The woman fingered her way through a box of file cards. “Room 203, East Wing,” she said. “The elevator’s down the corridor and to your right.”
Jupiter thanked her, carried his African violet down the corridor and rode up one floor in the elevator. The elevator opened in front of the nurses’ station, a bustle of activity with a doctor making a telephone call, an aide depositing a tray loaded with tiny glasses, and a nurse who ignored Jupiter.
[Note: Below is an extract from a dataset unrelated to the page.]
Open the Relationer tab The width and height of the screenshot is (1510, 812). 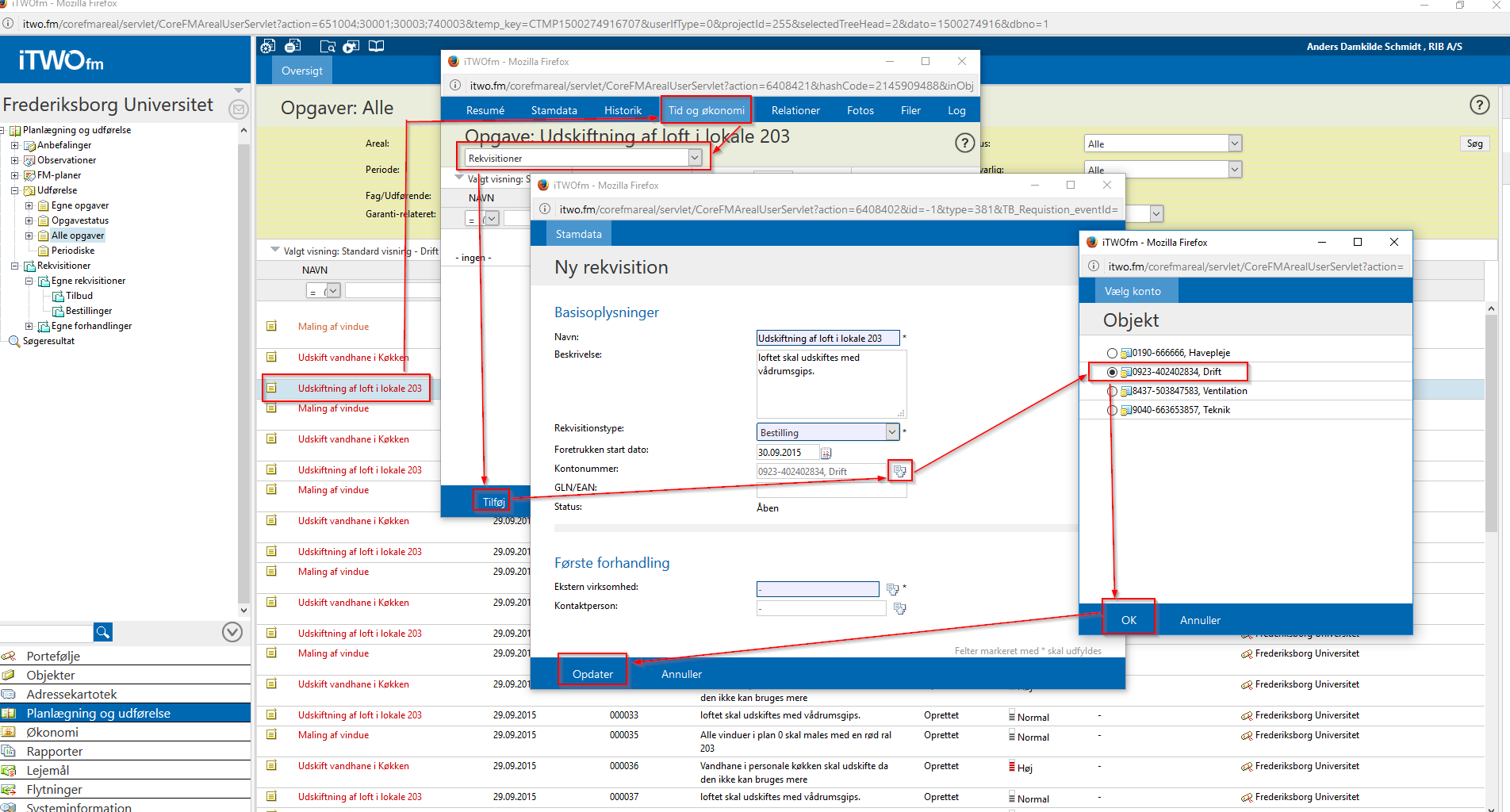click(x=795, y=110)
Jupiter cleared his throat. “Mrs. Margaret Compton, Room 203,” he said. “Is she able to have visitors?”
The nurse looked up from her charts. “She’s just had a sedative,” she said sternly.
“Oh.” Jupiter Jones allowed his round, cheerful face to droop. “I could come back,” he said in a woebegone tone, “but I’d like to see Aunt Margaret and I’m supposed to work this afternoon. They take it out of your pay if you don’t show up on time at the drugstore.”
“Oh, all right! Just wait a second. Let me check and see if she’s okay.”
The nurse strode down the hall with a rustle of nylon skirt. She was back in half a minute. “She’s awake. You can go in, but don’t stay too long. She needs to get some sleep.”
Jupe assured her that he would not stay long, and hurried down the hall to Room 203.
The door stood open. In the single bed inside was a woman with a round, ruddy face, sleepy eyes and a quantity of white hair. She was firmly anchored by a cast which bulked high under the covers and reached from her foot to her waist.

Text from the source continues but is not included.